• TEXTE FOURNI:
———
Alberto Blecua (1941-2020)
 
C’est une des figures les plus singulières de la philologie espagnole qui vient de disparaître en ce début d’année. Né à Saragosse en 1941, Alberto Blecua est mort à Barcelone le 28 janvier 2020. Ici, pour les hispanistes français qui l’ont peu ou mal connu, je m’efforce de faire abstraction de plus d’un demi-siècle d’amitié, pour m’en tenir à une brève évocation de son long et riche parcours professionnel.
Difficile de dire en quelques lignes ce qu’a été son œuvre d’historien et de critique de la littérature, ce qu’a été son apport à l’édition et à l’analyse des textes de ce qu’il est convenu d’appeler le « Siècle d’Or ». Car c’est non seulement un ensemble très impressionnant de travaux qu’il faut prendre en considération, mais une démarche, une approche, une manière à la fois héritée et constamment renouvelée : ce qu’il aurait répugné à appeler une « méthode ». Et pourtant, c’était bien (selon l’étymologie qui lui était chère) un « chemin » suivi avec persévérance dans l’examen circonspect de la transmission des textes, tout en s’abandonnant par ailleurs au plaisir vagabond de la lecture effectuée sans artifice.
Alberto Blecua était un modeste sûr de lui, avec une immense culture classique, une ouverture très européenne et une obstination tout aragonaise. Ces qualités, comme autant de vertus, ont fait de lui – fils d’un grand érudit, unanimement reconnu : don José Manuel Blecua (« Mucho padre », disait-il, « Sobreviví, y creo que bien ») – un enseignant et un chercheur, puis un maître tout à fait à part, rétif aux codes et aux modes du microcosme universitaire.
Alors même qu’il enseignait au lycée, il rédigea et publia une étude de critique textuelle : En el texto de Garcilaso (1970), recherche pionnière et annonciatrice de toute une série de travaux qu’il consacrera aux problèmes de l’édition, depuis son fameux Manual de crítica textual (1983), dénué de tout prurit théoricien, jusqu’à une brève « Defensa e ilustración de la crítica textual » (2009), fondée sur une simple évidence : « Esto es pura lógica, y da igual que lo haya dicho Lachmann […] o cualquier vulgar editor de textos (yo, por ejemplo) ».
———
• ÉNONCÉ 1:
Recopiez le passage de l'hommage à Alberto Blecua qui va de « C’est une des » à « riche parcours professionnel. », en substituant « linguistique » à « philologie ».

• ENTRÉES:
———
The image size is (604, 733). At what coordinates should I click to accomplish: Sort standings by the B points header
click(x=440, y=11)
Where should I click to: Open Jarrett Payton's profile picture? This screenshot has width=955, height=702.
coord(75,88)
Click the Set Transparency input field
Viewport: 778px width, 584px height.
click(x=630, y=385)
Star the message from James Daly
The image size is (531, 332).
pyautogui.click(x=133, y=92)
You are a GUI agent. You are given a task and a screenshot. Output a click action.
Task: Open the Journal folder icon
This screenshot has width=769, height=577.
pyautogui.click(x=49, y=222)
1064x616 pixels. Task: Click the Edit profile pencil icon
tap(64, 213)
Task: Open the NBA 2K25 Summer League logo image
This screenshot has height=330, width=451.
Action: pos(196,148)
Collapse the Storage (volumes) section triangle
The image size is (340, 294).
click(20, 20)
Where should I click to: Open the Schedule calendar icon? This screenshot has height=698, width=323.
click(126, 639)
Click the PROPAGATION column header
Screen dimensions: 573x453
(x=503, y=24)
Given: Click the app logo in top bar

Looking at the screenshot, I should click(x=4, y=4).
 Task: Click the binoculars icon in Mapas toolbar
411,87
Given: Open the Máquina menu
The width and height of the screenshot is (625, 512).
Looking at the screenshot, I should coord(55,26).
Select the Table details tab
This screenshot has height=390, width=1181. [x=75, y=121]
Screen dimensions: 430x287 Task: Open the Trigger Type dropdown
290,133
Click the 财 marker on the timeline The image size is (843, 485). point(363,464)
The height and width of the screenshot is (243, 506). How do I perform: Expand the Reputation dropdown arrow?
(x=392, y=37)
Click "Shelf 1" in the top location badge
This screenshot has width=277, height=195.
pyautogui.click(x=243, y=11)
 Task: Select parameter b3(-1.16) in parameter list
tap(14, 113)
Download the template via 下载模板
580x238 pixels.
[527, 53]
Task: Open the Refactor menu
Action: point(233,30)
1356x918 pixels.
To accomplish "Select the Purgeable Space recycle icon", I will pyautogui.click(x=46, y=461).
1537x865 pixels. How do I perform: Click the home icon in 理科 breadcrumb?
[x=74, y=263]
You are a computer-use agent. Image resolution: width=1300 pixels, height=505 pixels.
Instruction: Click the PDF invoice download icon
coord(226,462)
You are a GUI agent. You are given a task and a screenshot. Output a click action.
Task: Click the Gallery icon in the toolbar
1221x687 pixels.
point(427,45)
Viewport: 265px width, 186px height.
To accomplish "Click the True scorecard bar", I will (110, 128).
———
• ÉNONCÉ 2:
Présentez sous forme de liste numérotée les lignes des entrées, de celle qui contient « Given: Open the Máquina menu » jusqu'à la fin des entrées, sans les lignes vides.

• BONNE RÉPONSE 1:
C’est une des figures les plus singulières de la linguistique espagnole qui vient de disparaître en ce début d’année. Né à Saragosse en 1941, Alberto Blecua est mort à Barcelone le 28 janvier 2020. Ici, pour les hispanistes français qui l’ont peu ou mal connu, je m’efforce de faire abstraction de plus d’un demi-siècle d’amitié, pour m’en tenir à une brève évocation de son long et riche parcours professionnel.

• BONNE RÉPONSE 2:
1. Given: Open the Máquina menu
2. The width and height of the screenshot is (625, 512).
3. Looking at the screenshot, I should coord(55,26).
4. Select the Table details tab
5. This screenshot has height=390, width=1181. [x=75, y=121]
6. Screen dimensions: 430x287 Task: Open the Trigger Type dropdown
7. 290,133
8. Click the 财 marker on the timeline The image size is (843, 485). point(363,464)
9. The height and width of the screenshot is (243, 506). How do I perform: Expand the Reputation dropdown arrow?
10. (x=392, y=37)
11. Click "Shelf 1" in the top location badge
12. This screenshot has width=277, height=195.
13. pyautogui.click(x=243, y=11)
14.  Task: Select parameter b3(-1.16) in parameter list
15. tap(14, 113)
16. Download the template via 下载模板
17. 580x238 pixels.
18. [527, 53]
19. Task: Open the Refactor menu
20. Action: point(233,30)
21. 1356x918 pixels.
22. To accomplish "Select the Purgeable Space recycle icon", I will pyautogui.click(x=46, y=461).
23. 1537x865 pixels. How do I perform: Click the home icon in 理科 breadcrumb?
24. [x=74, y=263]
25. You are a computer-use agent. Image resolution: width=1300 pixels, height=505 pixels.
26. Instruction: Click the PDF invoice download icon
27. coord(226,462)
28. You are a GUI agent. You are given a task and a screenshot. Output a click action.
29. Task: Click the Gallery icon in the toolbar
30. 1221x687 pixels.
31. point(427,45)
32. Viewport: 265px width, 186px height.
33. To accomplish "Click the True scorecard bar", I will (110, 128).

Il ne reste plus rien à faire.